Wednesday, February 20, 2013
Coisas
«UMA VERDADE ABSOLUTA….Uma pessoa envelhece lentamente: primeiro envelhece o seu gosto pela vida e pelas pessoas, sabes, pouco a pouco torna-se tudo tão real, conhece o sginificado das coisas, tudo se repete tão terrível e fastidiosamente. Isso também é velhice. Quando já sabe que um corpo não é mais que um corpo. E um homem, coitado, não é mais que um homem, um ser mortal, faça o que fizer… Depois envelhece o seu corpo; nem tudo ao mesmo tempo, não, primeiro envelhecem os olhos, ou as pernas, o estômago, ou o coração. Uma pessoa envelhece assim, por partes. A seguir, de repente, começa a envelhecer a alma: porque por mais enfraquecido e decrépito que seja o corpo, a alma ainda está repleta de desejos e de recordações, busca e deleita-se, deseja o prazer. E quando acaba esse desejo de prazer, nada mais resta que as recordações, ou a vaidade; e então é que se envelhece de verdade, fatal e definitivamente. Um dia acordas e esfregas os olhos: já não sabes porque acordaste. O que o dia te traz, conheces tu com exactidão: a Primavera ou o Inverno, os cenários habituais, o tempo, a ordem da vida.
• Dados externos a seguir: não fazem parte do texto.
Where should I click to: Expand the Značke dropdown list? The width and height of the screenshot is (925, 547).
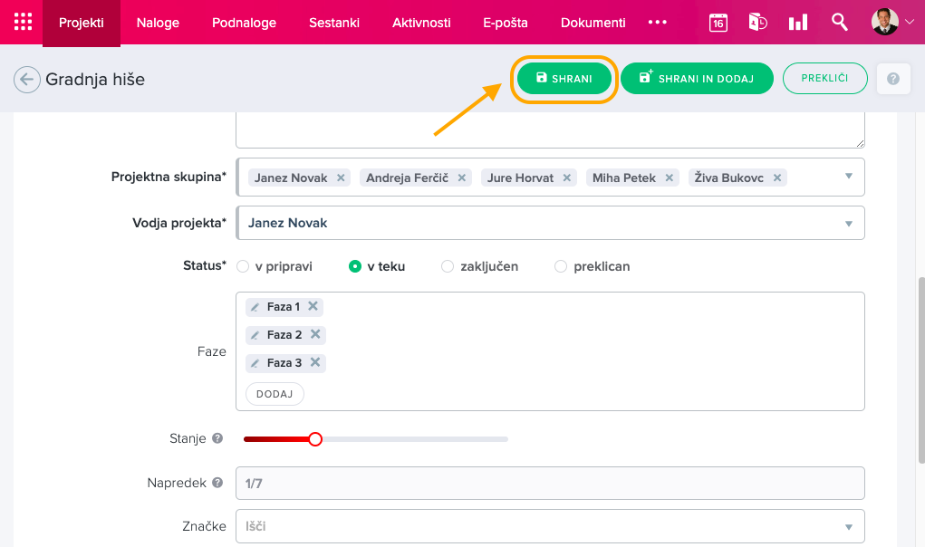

Não pode acontecer nada de inesperado: não te surpreeende nem o imprevisto, nem o invulgar ou o horrível, porque conheces todas as probabilidades, tens tudo calculado, já não esperas nada, nem o bem, nem o mal … e isso é precisamente a velhice.»
Sándor Márai, in ‘As Velas Ardem Até ao Fim
Tuesday, February 19, 2013
Velhos
A política anda horrorizada com os velhos... a política não sabe, de momento, o que fazer com o país, posto que anda ocupada com a economia... o que não tem nada a ver.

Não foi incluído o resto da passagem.